I turn out, begin to walk.
Hands grab me from behind and pull me back. I’m shoved face-first into the rough, cool side of a building.
My cheek grazes the brick. My heart pounds.
A whisper. “You used to like it like this.”
Viktor.
“I’d shove you up to a wall just like this. I’d take you from behind. Use you hard like a stranger.”
He presses harder. I feel strange inside.
“I’d make you turn your head and open your eyes so I could see what I did to you. I would fuck the alertness right out of your eyes so all your world was only my cock. You loved when I drugged you with the harsh pole of my cock.”
Roughly he turns me to face him.
My pulse races. “Leave me. Let me be with my people.”
“I am your people.”
“I’ll keep trying until I get away.”
The vein in his neck is there. “To your pathetic church? Your god up in the sky? Your imaginary family like Mickey Mouse?”
“God does not need your approval.”
“And will he protect you from the danger all around? Bloody Lazarus and his men?”
“He will, yes.”
“He isn’t even there! And if he was, he wouldn’t care about killers like us. When you remember, you’ll see.”
Ten minutes later we’re back in the apartment.
Once again I’m upstairs in the large bedroom. I’m on a thick bearskin rug in front of the roaring fire, in fact.
That sounds nice, I suppose. It would be nice if my ankle weren’t shackled to a chain that goes to a fat metal heating pipe that runs up and down the wall. Just enough room to go and lie in front of the fire, or to use the small, windowless bathroom.
Viktor gives it a tug and steps back. The part that connects to my ankle is an iron cuff with a padlock. The fire crackles.
“How is this different from the brothel?” I ask. “Kept for a man’s whim?”

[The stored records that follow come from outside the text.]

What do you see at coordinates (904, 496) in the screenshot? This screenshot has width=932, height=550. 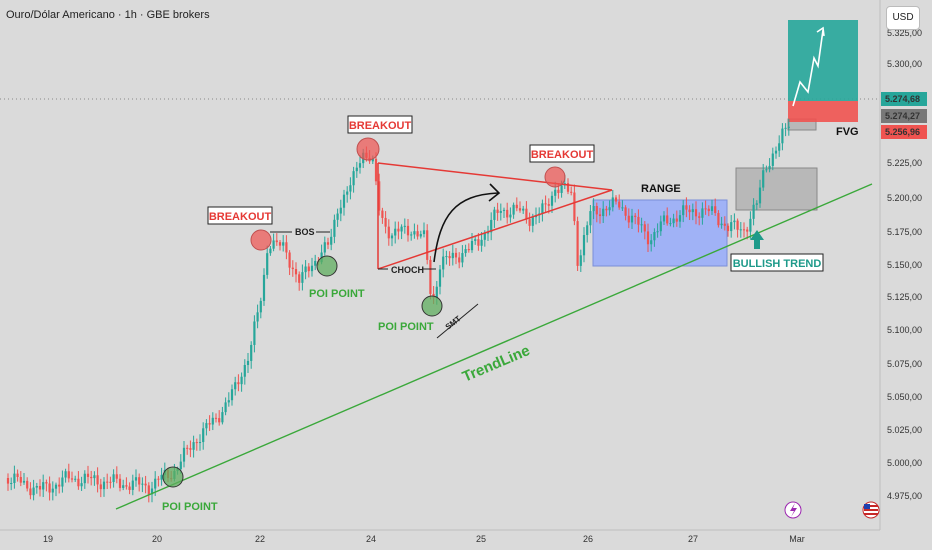 I see `y-tick-label: 4.975,00` at bounding box center [904, 496].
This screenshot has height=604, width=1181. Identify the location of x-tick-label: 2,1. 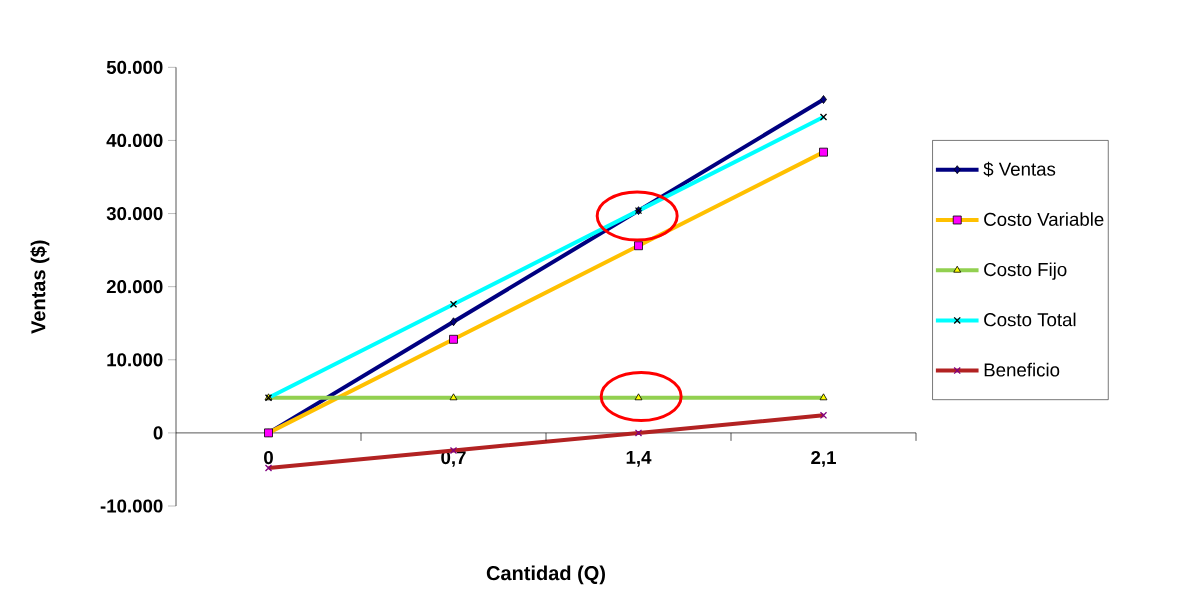
(824, 458).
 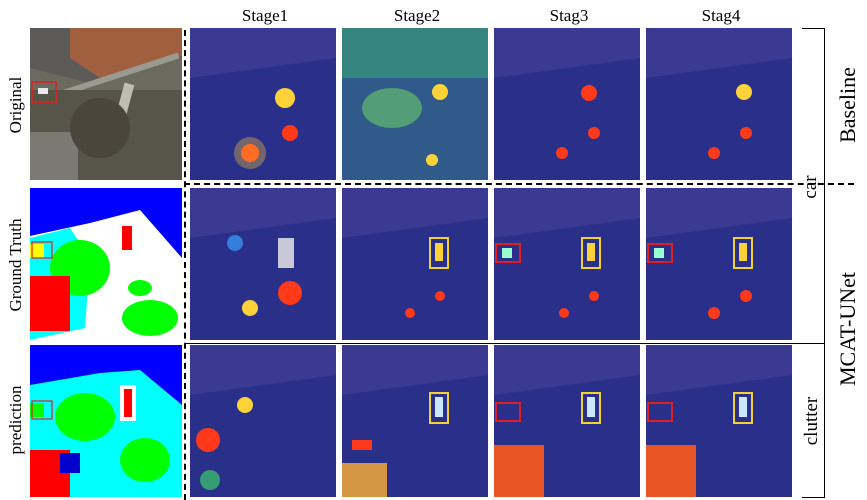 What do you see at coordinates (812, 421) in the screenshot?
I see `label-clutter: clutter` at bounding box center [812, 421].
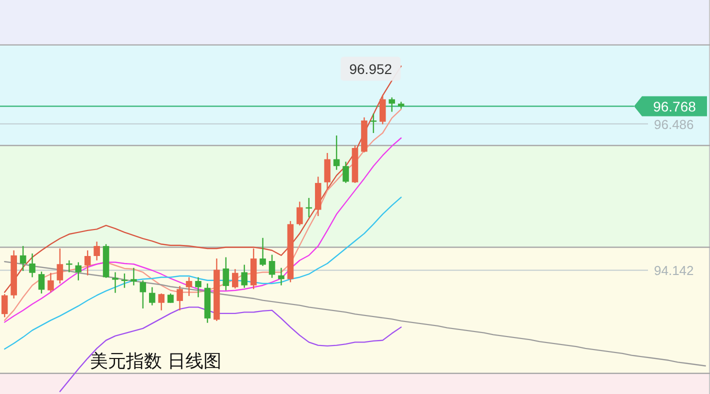  What do you see at coordinates (674, 106) in the screenshot?
I see `ref-line-label: 96.768` at bounding box center [674, 106].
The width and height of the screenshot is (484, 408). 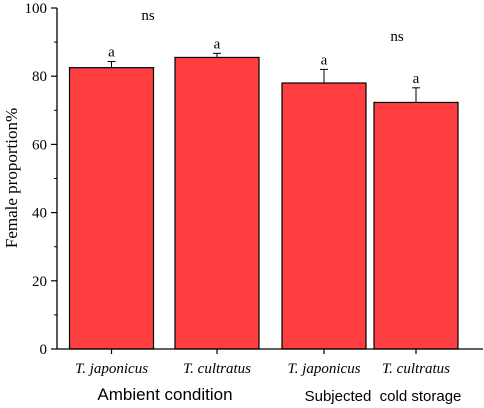 I want to click on bar-letter-label-4: a, so click(x=416, y=79).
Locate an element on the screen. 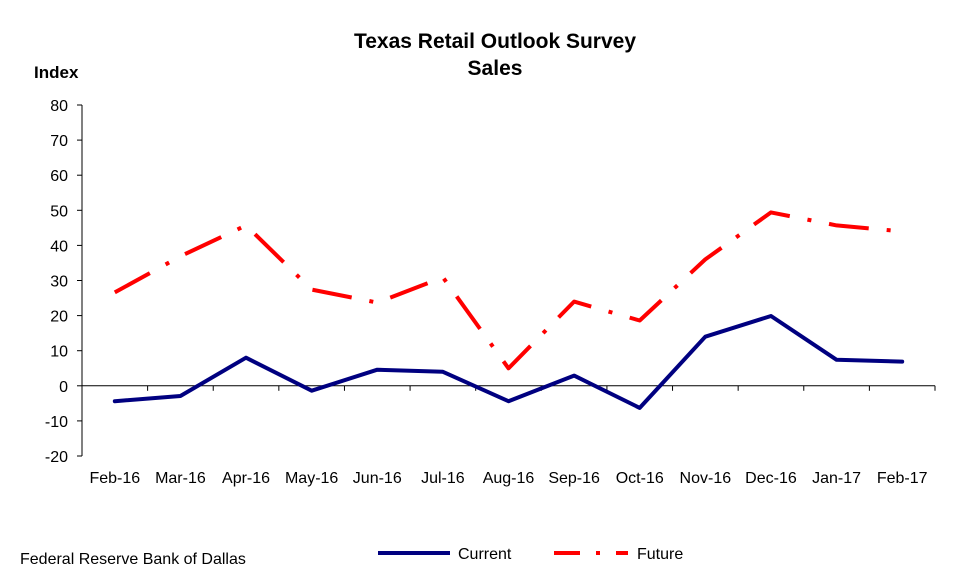 The width and height of the screenshot is (980, 582). y-tick-label: 70 is located at coordinates (59, 142).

“Utterly different.” He lifts a corner of the rug and peers underneath, then he stands and swishes through the coin dish on the dresser. He’s looking for things I can use to pick the lock—hard, bendable things. As if I can remember how to pick a lock. Then again, I know exactly what he’s looking for, so perhaps I do know.
I certainly knew how to traverse rooftops.
He says, “You’re lucky I grabbed you first. Because you know who else is out there looking for you? Bloody Lazarus. Remember? The man who owns Valhalla? His men are on the hunt for you. What do you think he’ll do when he finds you? Your experience with him will be very different from your experience with me. He’ll probably bring you back to that Charles who was so into you.”
Shivers roll over my skin. “I was grateful it was me and not one of the other girls.”
Viktor unscrews the door stopper and tosses it out of the range of my chain. “You’re lucky they didn’t find you before we did.” He yanks up a piece of molding, and I get the feeling it’s just to get the nail out of my range. He thinks I could use a nail?
“Nothing will stop me from going back where I belong, Viktor. Not you, not Lazarus.”
“You think Lazarus can’t stop you? Even Tanechka at the height of her powers wasn’t magical.” His look is dark. It scares me a little. “We always knew he was bloodthirsty. We never knew he was smart.”
I lie back. “Still. I will leave again.”
“The old Tanechka wouldn’t run through the streets to a predictable destination. So predictable. Running to a church.” He practically spits out the word.
“Maybe Tanechka should’ve run to a church.”
“Tanechka was perfect. She didn’t need a church.”
He kneels at my feet and tucks a sock around the inside of my leg iron, on the outside of my jeans. Cushioning the metal. Roughness and softness. Harshness and care.
A familiar thrill of excitement rushes over me. He looks up, catches it in my gaze. “I like this. You chained up for me.”
“You need to let me go,” I say. “I need to confess what I’ve done.”
He sniffs.
“I killed a person.”
“Perhaps. Or is it all lies? It’s too bad you can’t remember. Tanechka would.”
“Viktor, please.”
“Please what?”
What? I don’t know. “I can’t be what you want.”
“Then you’ll die of old age in this room.”
“You killed, too,” I say. “Don’t you want to find some peace?”
This seems to stop him. I see heat in his face. Rage. Or maybe shame. “It’s too late for me.”
“How do you live with it?”
He seems to consider this. “It hurts sometimes. But you go forward.” He kneels in front of me. “We’ve always been fighters, Tanechka. We’ve always been dark and wrong. When you don’t expect sunshine and happiness, nothing can truly hurt you.” He tucks in another sock, cushioning my ankle all around. “Hell is only disappointing to those who were expecting heaven.”
I look over at the icon of Jesus. Too far to reach.